« Graille », « Néné », « Pimpin » et autres surnoms… princiers !

   A partir du XVIIIème siècle, la mode est aux surnoms dans les Cours princières européennes. En veut-on un exemple ? Au sein de la petite société d’intimes que la Reine Marie Leszczynska aime à recevoir dans ses appartements, on use de pseudonymes : « le Fauteuil », « Petit Train », « Cadet », « Papète », « La Poule »…

   La progéniture royale n’échappe pas à cet engouement pour les petits noms affectueux… et parfois ridicules !

 

Mesdames de France

Adélaïde "faisant des noeuds", peinte par Nattier en 1756 (détail) - château de Versailles
Adélaïde « faisant des noeuds », peinte par Nattier en 1756 (détail) – château de Versailles

   Madame Elisabeth, première née des enfants de France, est surnommée « Babette » par Louis XV dès sa naissance en 1727. Babette et sa jumelle Henriette sont ses deux filles préférées.

   Ce n’est que peu après la mort de son épouse Marie Leszczynska, en 1768, que le souverain affuble ses autres filles de surnoms affectueux.
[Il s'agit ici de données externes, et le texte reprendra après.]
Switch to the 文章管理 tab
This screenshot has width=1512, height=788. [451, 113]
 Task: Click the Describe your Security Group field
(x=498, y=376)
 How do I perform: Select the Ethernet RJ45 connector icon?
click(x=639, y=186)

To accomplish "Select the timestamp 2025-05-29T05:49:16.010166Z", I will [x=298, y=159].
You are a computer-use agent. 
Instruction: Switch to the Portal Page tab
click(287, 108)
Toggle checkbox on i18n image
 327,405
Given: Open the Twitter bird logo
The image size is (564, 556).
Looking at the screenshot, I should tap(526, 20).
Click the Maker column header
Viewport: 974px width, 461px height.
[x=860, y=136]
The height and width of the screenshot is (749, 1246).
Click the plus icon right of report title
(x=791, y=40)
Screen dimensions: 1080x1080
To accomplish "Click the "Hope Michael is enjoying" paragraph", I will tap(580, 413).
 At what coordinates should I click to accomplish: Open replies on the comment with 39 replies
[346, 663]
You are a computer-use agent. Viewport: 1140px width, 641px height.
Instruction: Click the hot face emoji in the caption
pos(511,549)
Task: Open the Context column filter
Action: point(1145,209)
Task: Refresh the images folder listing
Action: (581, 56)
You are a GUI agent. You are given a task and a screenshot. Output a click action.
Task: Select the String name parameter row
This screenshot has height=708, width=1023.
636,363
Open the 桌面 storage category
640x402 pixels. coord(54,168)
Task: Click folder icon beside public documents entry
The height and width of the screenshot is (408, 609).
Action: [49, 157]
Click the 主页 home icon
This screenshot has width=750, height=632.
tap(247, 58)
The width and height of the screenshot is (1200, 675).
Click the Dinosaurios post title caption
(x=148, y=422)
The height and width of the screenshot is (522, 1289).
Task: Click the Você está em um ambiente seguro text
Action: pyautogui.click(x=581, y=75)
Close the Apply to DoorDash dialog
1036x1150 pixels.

C’est une période où le monarque essaie de renouer avec les princesses, qui digèrent mal les infidélités de leur père.

   Mesdames avaient d’ailleurs inventé un joli sobriquet pour désigner la favorite en titre, Mme de Pompadour : « maman putain » !

  • Adélaïde, née en 1732 : la plus autoritaire (tyrannique même) de la famille devient « Loque », à cause de son peu de féminité et du peu de soin qu’elle apporte à sa toilette. Elle est aussi appelée « Torche » en raison de son caractère un peu brouillon.
  • Victoire, née en 1733 : celle qui ressemble le plus à son père est nommée « Coche »… parce qu’elle montre un embonpoint précoce !
  • Sophie, née en 1734, est baptisée « Graille ». Très élégant. Il s’agit en fait du nom familier de la corneille en ancien français. Cet oiseau est réputé pour être un animal très craintif, difficile à approcher, tout comme la jeune princesse, particulièrement timide.
  • Louise, née en 1737 : la huitième et dernière fille de Louis XV, future Carmélite, reçoit le surnom de « Chiffe »… La raison demeure un mystère !

 

La descendance de la Reine Victoria

   Victoria, pourtant peu portée sur les joies de la maternité, donne à son époux le prince Albert une ribambelle de princes et princesses.

   Sur les neuf enfants du couple, tous ont droit à un petit surnom dans la correspondance privée de la famille, excepté le prince Arthur. Les petit-enfants aussi, évidemment ! 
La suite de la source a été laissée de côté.